Congress is concerned that these reductions will cause physicians and other providers to limit the number of Medicare beneficiaries they serve or, worse, to refuse to see any Medicare patients at all. Consequently, the House bill and S 3018 contain identical provisions to redress the problem.
The proposals provide that the update for 2003 would be set at 2% and the calculation of the updates for 2004 and 2005 would be modified to make it unlikely that reductions in the conversion factor (and hence the payment amounts) would be triggered. This result is achieved by using actual 2002 physician spending data as the measure of allowable costs for 2002, moving the starting date for the base period for the Sustainable Growth Rate (SGR) calculation from April 1, 1996, to January 1, 2002, and modifying the formula for calculating the SGR.
SKILLED NURSING FACILITIES
Medicare payments for SNF services are predicated on a daily rate system that utilizes 44 rate categories known as resource utilization groups (RUGs). Each RUG reflects a different mix of services such as skilled nursing care and therapy. BIPA increased the skilled nursing component of each RUG by 16.66% above the rates specified in regulations from the Centers for Medicare & Medicaid Services (CMS). These rates terminated on October 1, 2002. SNFs believe this diminution in payment rates will imperil the financial stability of many facilities. HR 4954 would increase the skilled nursing component of each RUG by 12% in fiscal year 2003, 10% in fiscal year 2004, and 8% in 2005. The rate increase would be above the rates specified in the CMS rule.
S 3018 would enhance the nursing component of each RUG 15% in 2003, 13% in 2004, and 11% in 2005. This proposal would also direct the GAO to provide a report to Congress that (1) gives results of an audit of nurse staffing ratios; (2) analyzes the impact of increased RUG payments on nurse staffing ratios; and (3) makes recommendations as to whether to continue to make increased payments to SNFs.
HR 4954 and S 3018 both contain a provision that would increase the RUG payment for a SNF resident with AIDS by 128%.
HOME HEALTH AGENCIES
By operation of law, the home health agency prospective payment system (PPS) rates were to be adjusted based on a 15% cut in limits on payments per visit and per beneficiary.

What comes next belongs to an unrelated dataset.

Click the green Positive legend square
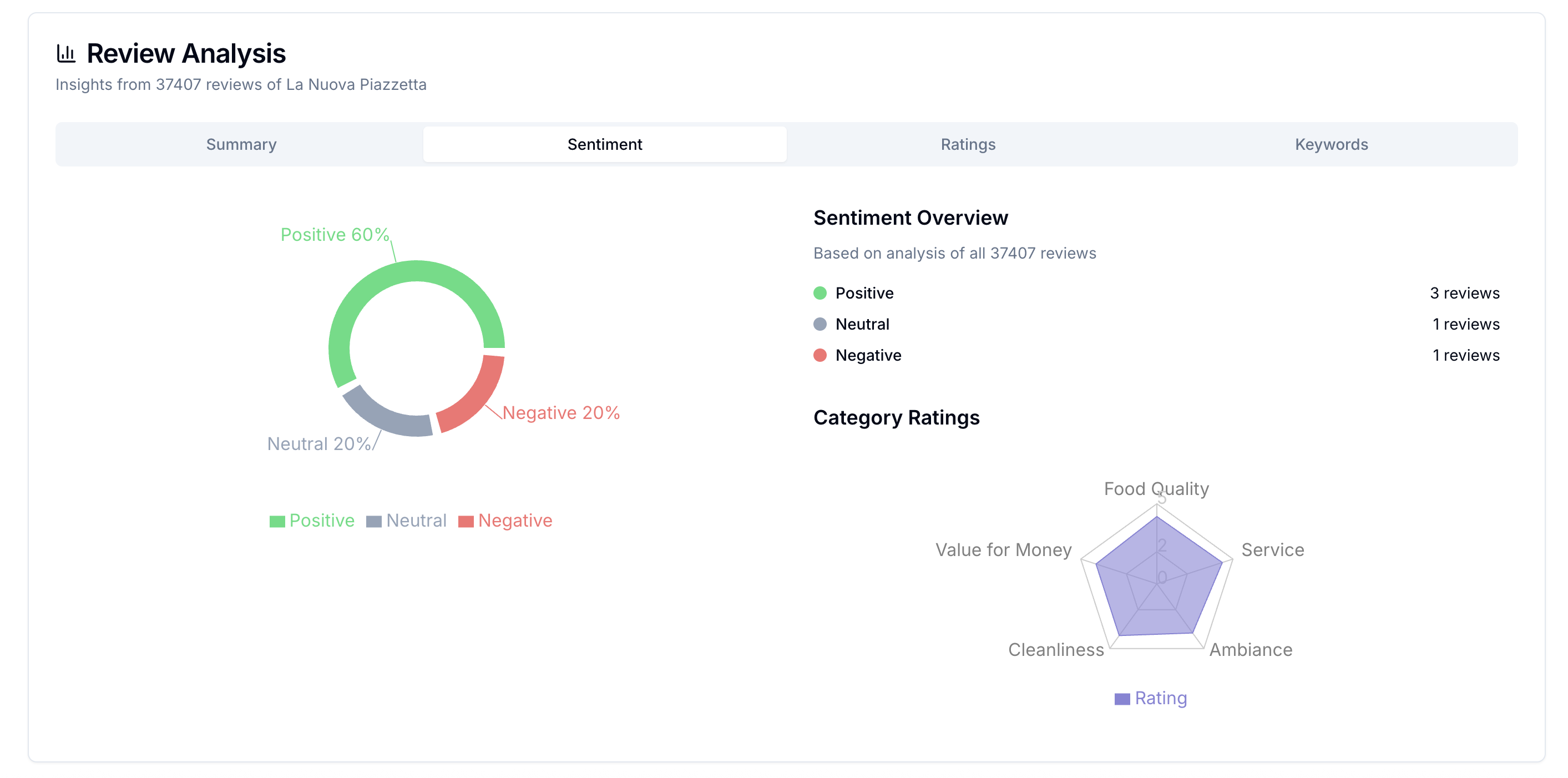This screenshot has height=778, width=1568. [277, 522]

Congress had postponed the PPS rate adjustment based on the 15% reduction until October 1, 2002.
The House and Senate bills would both eliminate the adjustment to the home health PPS dictated by the 15% decrease in the per visit and per beneficiary limits. Furthermore, both proposals would increase the PPS payment amounts by 2% for 2003, 1.1% in 2004, and 2.7% in 2005. The implementation dates for the PPS rates would be moved from the start of the fiscal year to the start of the calendar year. Also, both bills would extend through December 31, 2004, a 10% additional payment for home health care provided to beneficiaries in rural areas. HR 4954, but not S 3018, calls for a study of data collection and reporting requirements for the Outcome and Assessment Information Set (OASIS), directs the Medicare Payment Advisory Commission (MedPAC) to study a payment margin for home health agencies under PPS, and refines the definition of “homebound” for home health care qualifying purposes.
The bills also contain extensive provisions for reforms in several procedures that will be explored in an upcoming article. ®
George G. Olsen, JD, is a partner of the firm Williams & Jensen, PC, Washington, DC. He is also legal counsel for the National Association of Rehabilitation Agencies and Providers.